# [Task item]
Looking at the listing beneath, work out how many lines hold "will" and report only that figure.
Start of Block
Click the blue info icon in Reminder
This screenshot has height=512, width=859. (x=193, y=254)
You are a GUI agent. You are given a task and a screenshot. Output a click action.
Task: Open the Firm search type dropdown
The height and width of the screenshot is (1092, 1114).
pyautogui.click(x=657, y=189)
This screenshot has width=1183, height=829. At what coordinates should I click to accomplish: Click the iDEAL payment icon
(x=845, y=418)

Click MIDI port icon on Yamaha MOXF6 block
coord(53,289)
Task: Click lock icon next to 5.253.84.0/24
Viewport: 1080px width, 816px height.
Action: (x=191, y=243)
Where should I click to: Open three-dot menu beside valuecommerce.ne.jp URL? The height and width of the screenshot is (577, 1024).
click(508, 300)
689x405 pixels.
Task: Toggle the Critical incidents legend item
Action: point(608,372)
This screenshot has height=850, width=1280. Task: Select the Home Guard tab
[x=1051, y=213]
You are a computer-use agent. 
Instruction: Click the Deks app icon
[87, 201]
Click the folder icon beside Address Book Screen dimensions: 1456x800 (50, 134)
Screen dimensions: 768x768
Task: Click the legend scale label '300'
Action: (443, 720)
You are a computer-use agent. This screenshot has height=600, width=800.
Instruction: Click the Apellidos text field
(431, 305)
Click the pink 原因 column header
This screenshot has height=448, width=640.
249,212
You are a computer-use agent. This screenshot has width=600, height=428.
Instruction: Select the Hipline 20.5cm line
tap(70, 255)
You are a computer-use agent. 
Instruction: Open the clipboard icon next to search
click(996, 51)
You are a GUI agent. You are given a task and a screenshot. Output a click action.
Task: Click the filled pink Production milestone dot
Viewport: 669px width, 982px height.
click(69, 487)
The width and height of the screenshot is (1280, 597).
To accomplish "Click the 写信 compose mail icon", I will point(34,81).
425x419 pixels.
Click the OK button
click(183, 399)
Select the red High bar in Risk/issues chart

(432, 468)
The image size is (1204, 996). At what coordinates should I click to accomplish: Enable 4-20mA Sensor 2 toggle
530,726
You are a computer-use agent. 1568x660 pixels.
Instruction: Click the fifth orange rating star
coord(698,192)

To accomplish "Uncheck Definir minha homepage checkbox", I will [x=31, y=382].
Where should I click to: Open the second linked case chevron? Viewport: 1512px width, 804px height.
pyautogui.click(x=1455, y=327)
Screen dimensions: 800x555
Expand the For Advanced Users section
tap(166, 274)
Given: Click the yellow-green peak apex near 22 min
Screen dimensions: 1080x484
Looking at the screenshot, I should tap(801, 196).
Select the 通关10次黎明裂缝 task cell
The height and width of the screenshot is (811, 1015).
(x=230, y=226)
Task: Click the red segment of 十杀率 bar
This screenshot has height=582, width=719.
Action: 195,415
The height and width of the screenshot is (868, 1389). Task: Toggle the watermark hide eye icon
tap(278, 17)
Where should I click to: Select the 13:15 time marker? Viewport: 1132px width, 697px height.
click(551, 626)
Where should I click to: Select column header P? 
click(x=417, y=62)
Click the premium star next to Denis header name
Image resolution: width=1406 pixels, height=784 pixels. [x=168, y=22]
End of Block
# [Written answer]
2